Discovery: K’NAAN

Everybody longs for home. K’naan, originally from Somalia, has lived in the States for over 20 years, and his music is still filled with melancholic longing. Yet the rapper’s debut EP, More Beautiful Than Silence, is also an anthem to survival, with driving, upbeat songs featuring talents like Nas and Nelly Furtado. These musical influences fueled K’naan while learning English in Toronto after his family left Somalia. His country in the throes of civil war was a frightening and beautiful place to grow up, and a level of strength and exuberance infects K’naan’s songs. A champion of freedom, K’naan has also teamed up with Bono to raise awareness of the 2011 Eastern Africa drought and spoken out against Somali pirates. Brave and badass, K’naan’s music is both bold, beat-driven statement and beautiful meditation.

AGE: 34

HOMETOWN: Mogadishu, Somalia

BEING A LOSER UNTIL YOU’RE NOT: I wasn’t making music consciously when I was younger. I was a musician, but that has its own stigmas. Anywhere on the planet, it’s one of the more undervalued positions. Art isn’t held with the same high regard as it is after success. In any country, in any language, you’re a loser if you’re making music until you prove otherwise.

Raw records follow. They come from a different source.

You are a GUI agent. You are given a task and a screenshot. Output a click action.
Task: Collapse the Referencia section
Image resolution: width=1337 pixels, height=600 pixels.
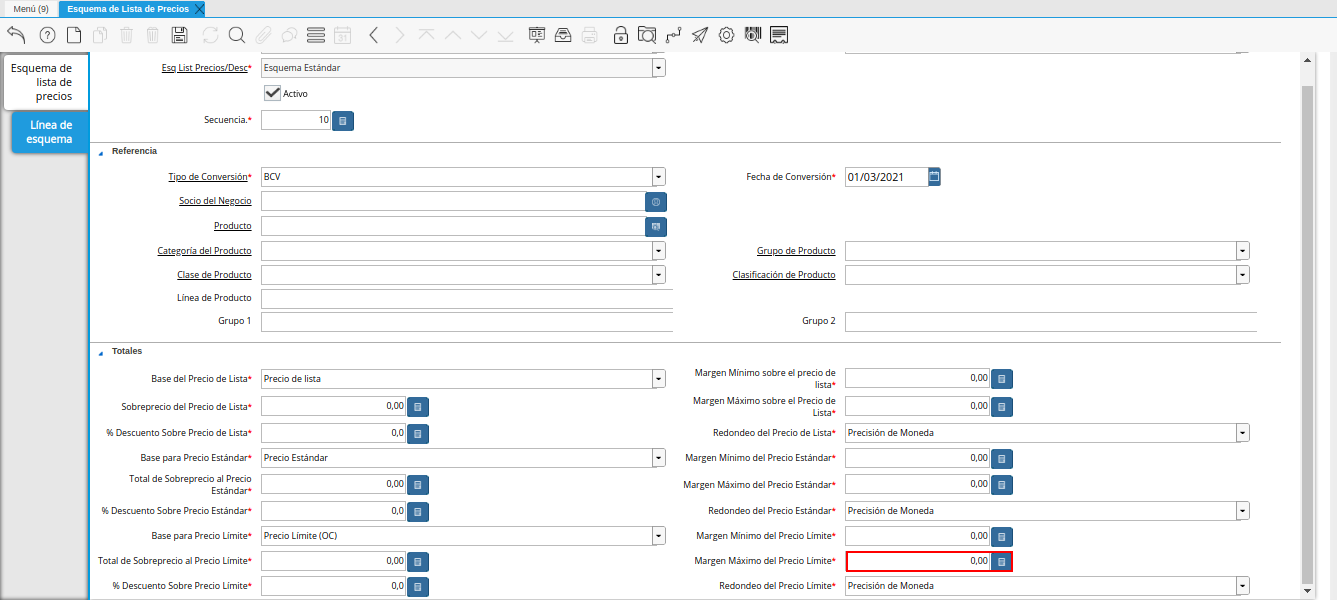click(x=101, y=151)
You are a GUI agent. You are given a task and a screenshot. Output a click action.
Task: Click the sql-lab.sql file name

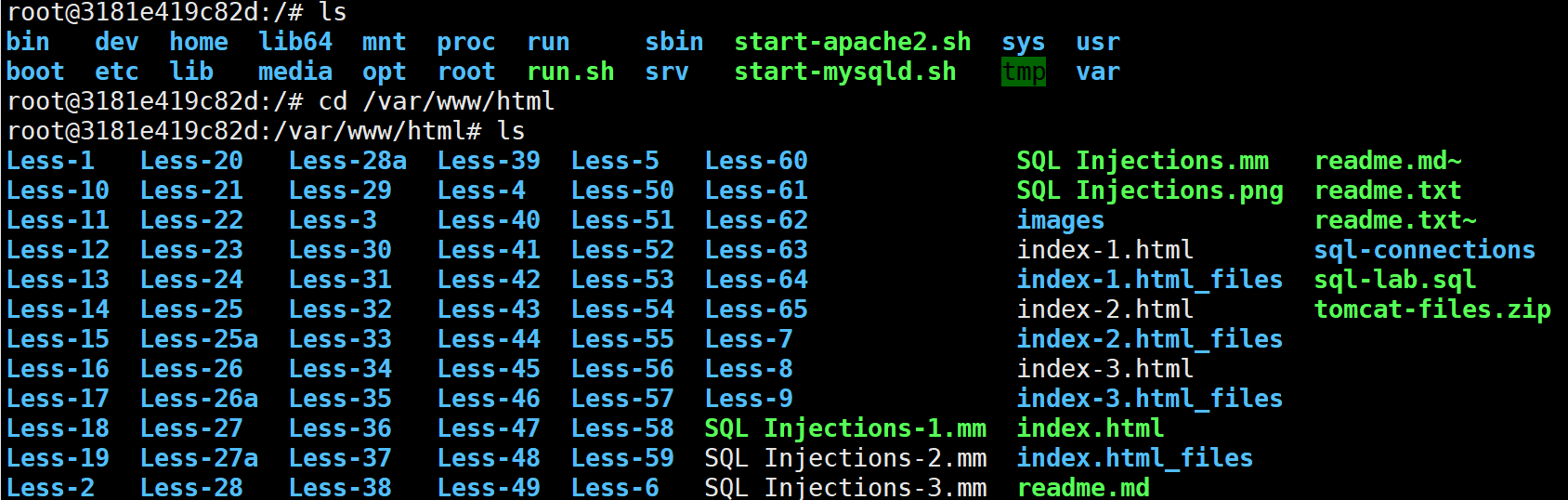(x=1395, y=280)
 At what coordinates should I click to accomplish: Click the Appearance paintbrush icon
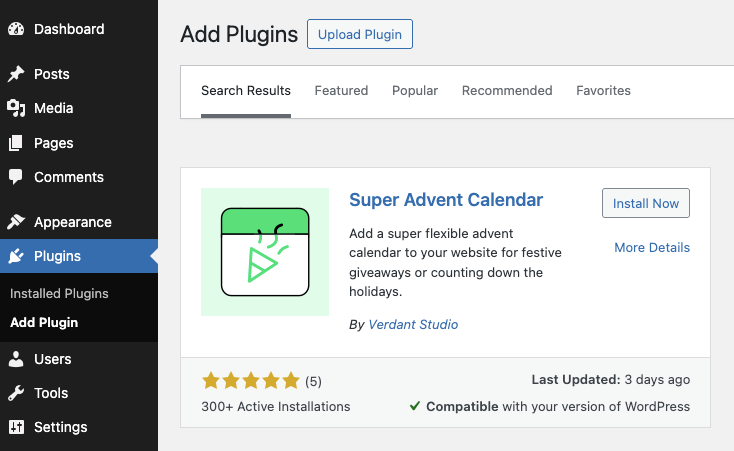tap(16, 222)
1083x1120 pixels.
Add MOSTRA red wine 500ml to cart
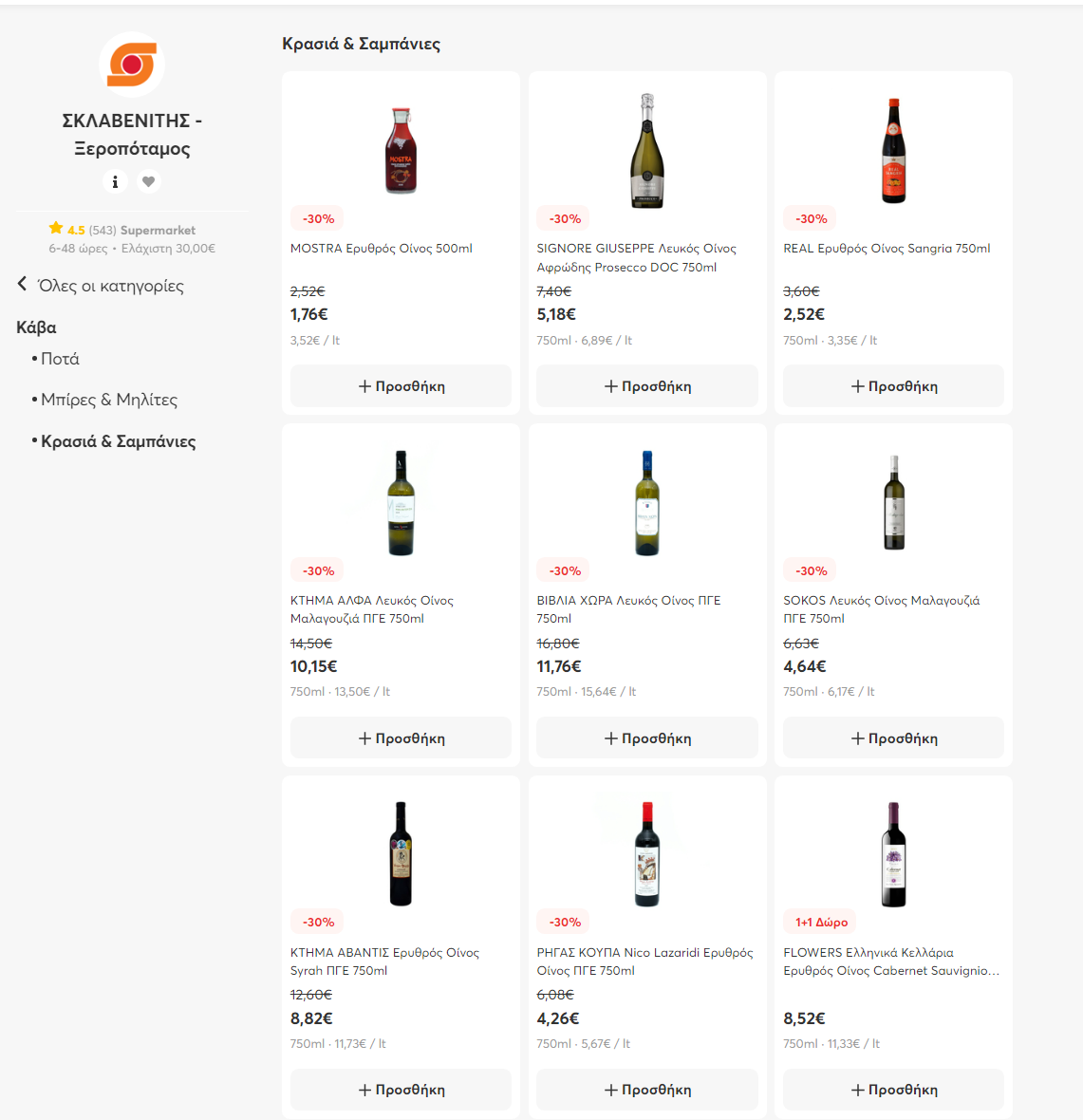click(x=401, y=386)
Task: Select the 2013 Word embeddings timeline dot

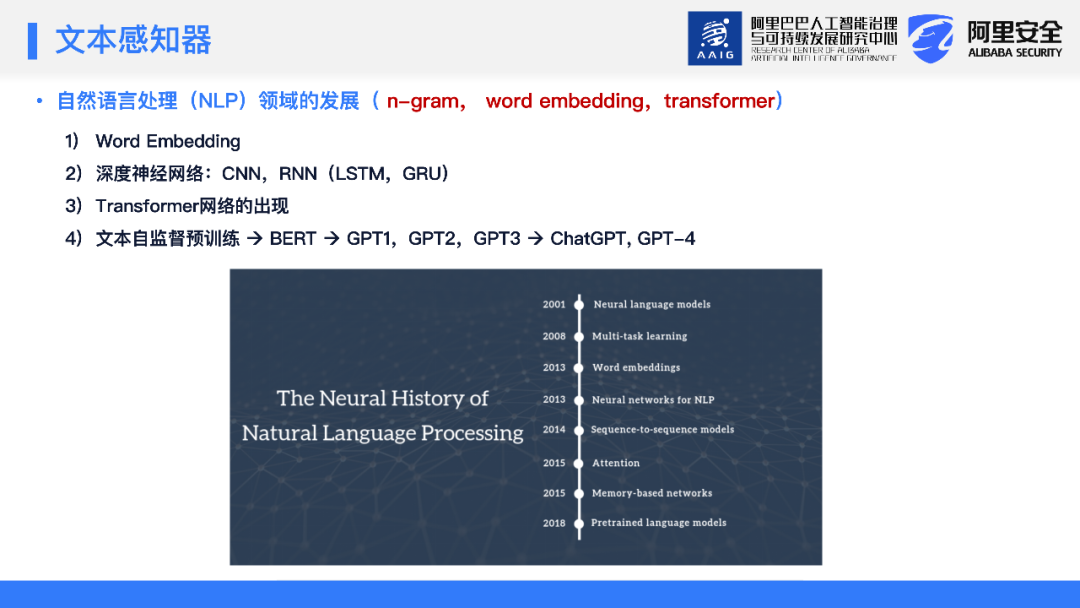Action: 579,368
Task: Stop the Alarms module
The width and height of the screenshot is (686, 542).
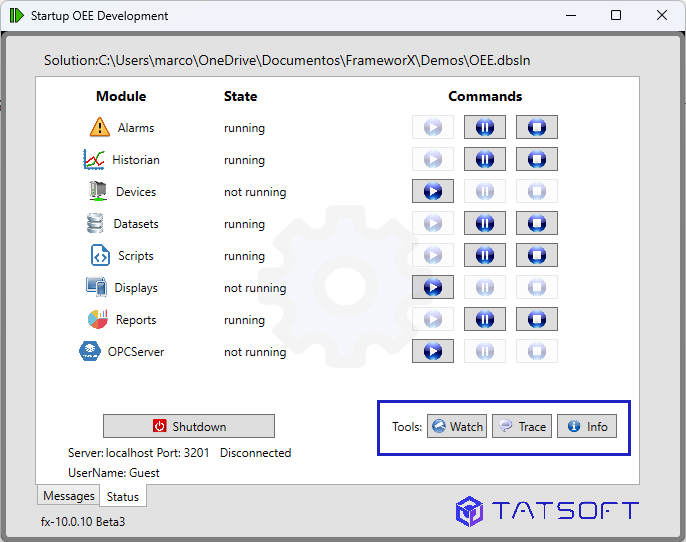Action: [x=536, y=127]
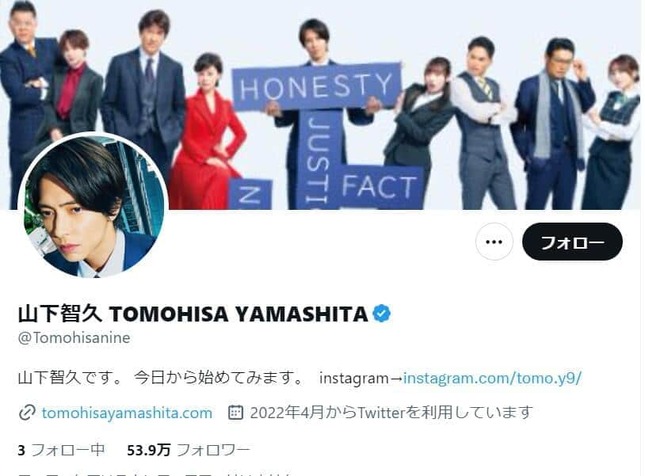Click the man wearing grey scarf in banner
The width and height of the screenshot is (645, 476).
552,123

THE MIDDLEMAN: I enjoy mediation. I think the artist’s position is often to mend the things we feel are broken. Whether that’s between two cultures or two thoughts. We’re always trying to reach, trying to expand something.

CROWDS VERSUS CLOSE QUARTERS: I’ve been fortunate enough to play for both. It really depends on the feeling of the night. I think having the option is the best thing. But I do like intimacy. Loudness is not always the best way to amplify art.

WORKING WITH STARS: It’s a privilege to borrow the exceptional talents of people I respect. I started on the other side of things. I thought what I wrote as an artist was very personal. I’d always been outcast as this guy who speaks his mind from some weird country where they’re fighting, by the questions raised from my own work.

ON SUCCESS: I think it’s a mistake to work on success in career. I’ve worked on my passions obsessively. How can I say what I want to say more precisely than the last time I said it? Success is such an elusive concept. When you work for it, I think you get it in a way you might regret it.

ART AND LONELINESS: We’re here to feel. I think the artist needs to open, to want challenge, to be happy to be wrong, to quickly abandon all convictions. Most of my music is when melancholy becomes beautiful. When loneliness is no longer loneliness, but solitude. You’re ready to love the bittersweet.

WINNING: I don’t know how people could expect a society to really thrive and create wonderful art that’s memorable and lasting if everybody is right all the time. If everybody is winning and always at their best, I think we risk losing why we identify with art at all. Every time I turn on the radio, everybody is winning. Vulnerability is being lost.